US macro/jobs and wages


Friday’s NFP (non farm payrolls) was a solid upside surprise, ~272K jobs created in the month, well ahead of consensus (closer to ~160K), with solid MoM wage (average hourly earnings) gains, running at 0.4%, which is around 4.8% annualised.

Bonds didn’t like it, with yields jumping some 10-12bps higher (stronger growth, tighter labour markets being more like “no landing” than “soft landing”) as rate cuts were priced out at the margin.

The strength was at odds with what JOLTS told us last week (8.05m jobs open, down from 8.3) and at odds with some of the survey data (PMIs, ISMs, the Kansas City labour survey) which were all quite weak.

So, once again, survey data not mapping well to hard data. Continuing claims and initial jobless claims continue to suggest the labour market is, if not tight, then, at the least, certainly not weak.

Perhaps two minor points of weakness, one, the unemployment rate in aggregate moved up to 4% (rounded, it was slightly less at 2dp) and the African American unemployment rate moved up to 6.1%, so pockets of the market showing movement after strong gains. Also, the household survey (which, as the name suggests, asks households about employment, as opposed to the establishment survey, which asks the employers) was negative, in stark contrast to the NFP gains.

So, equity markets traded well enough given that strong employment usually correlates well to strong nominal consumption (people spend out of income which they get from being employed) which drives nominal GDP which drives corporate profits, and intermediate duration bonds were hurt by the repricing of growth and inflation expectations.


In conclusion, difficult to map outcomes, sticking not too far from ones’ SAA continues to seem wise, which means staying diversified. Last month, May, stronger risky assets were enough to keep DAA funds ticking along ahead of strategic return objectives, so far, June seems set to do the same, even as yields back up a touch.

Perhaps a last point, on those yields, they do seem stuck below the high 4’s, basically a wall of money seems to get long duration, at that point. So with any luck, that’s the limit, and the downside (in the sense of lower, not in the sense of worse outcomes) is 150bps lower, with goldiliocks, and lower still with any recession scares.

Nominal GDP has been a very broad general valuation measure for the 10yr yield (being the return to saving / the change in the growth rate consumption, which when scaled by patience is how households make (are making?) the transition between the now and the future, with the trade off being the interest rate), and you can see from the graph below that NGDP often sits ahead of the 10yr yield, with a spread, and that spread currently is quite low.
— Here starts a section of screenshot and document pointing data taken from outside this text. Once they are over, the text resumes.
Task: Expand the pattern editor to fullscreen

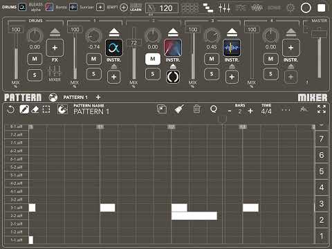Action: coord(322,109)
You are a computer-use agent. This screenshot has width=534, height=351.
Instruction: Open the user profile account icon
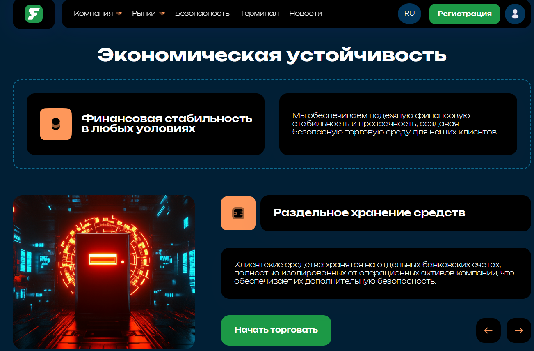[x=515, y=14]
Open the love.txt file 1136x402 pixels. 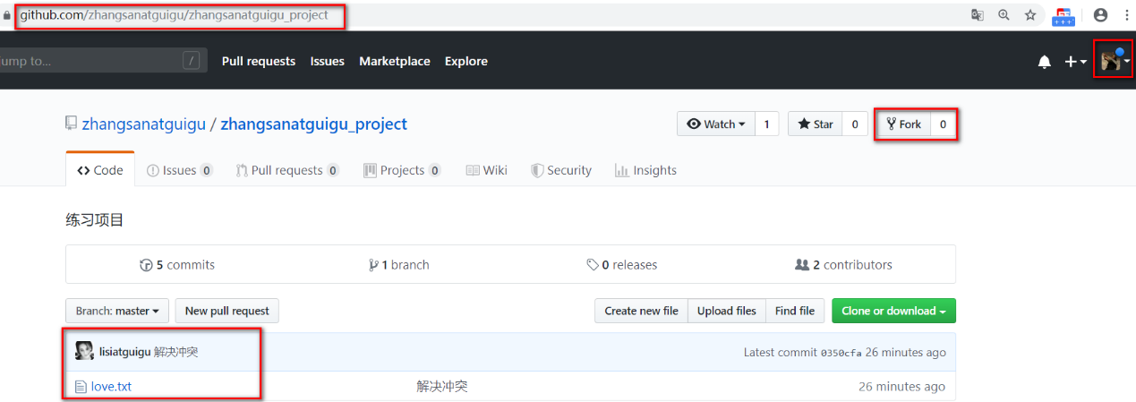point(111,387)
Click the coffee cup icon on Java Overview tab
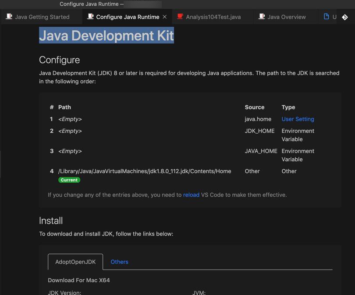355x295 pixels. point(261,17)
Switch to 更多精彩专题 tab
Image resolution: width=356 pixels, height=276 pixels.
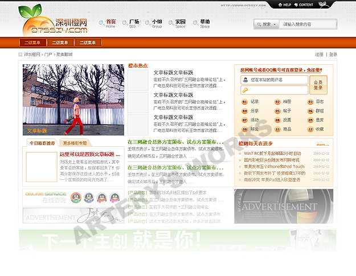click(x=75, y=143)
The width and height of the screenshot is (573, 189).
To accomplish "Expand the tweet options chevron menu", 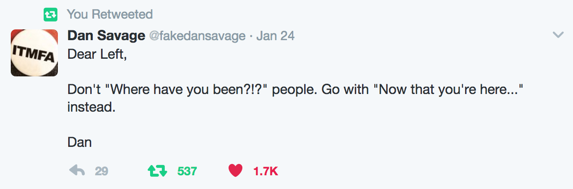I will point(558,35).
If NGDP stabalises at 5%, a brisk growth rate of 2.5% real and 2.5% price, that would be consistent with a 10yr rate a bit below 4%.

Now, that is the most simplified model of the 10yr that one could care to ever table, but, it’s sorta kinda worked for 60 years. So, it’s worth keeping in mind.

The map

Rounding off on the “difficult to map” observation about macro data and what kind of environment we are in, accelerating, decelerating, overheating, cooling, and so on, the below graph from Spectra markets was interesting.

He frames it via Gas and Brakes, as the analogy, alongside the specific data point he’s looking at for confirmation. In all cases there’s a solid counterpoint to be made, and hence sort of collapses into a “metaphorical shrug” about what to do.

For us, as usual, that in turn comes back to “not to far from ones’ SAA weight”. Things seems to be in an equilibrium, at least for right now, and whilst it might be easy to push us out from that equilibrium, we want the DAA weights to be more pronounced when there is a clear dislocation; as of right now, there isn’t one.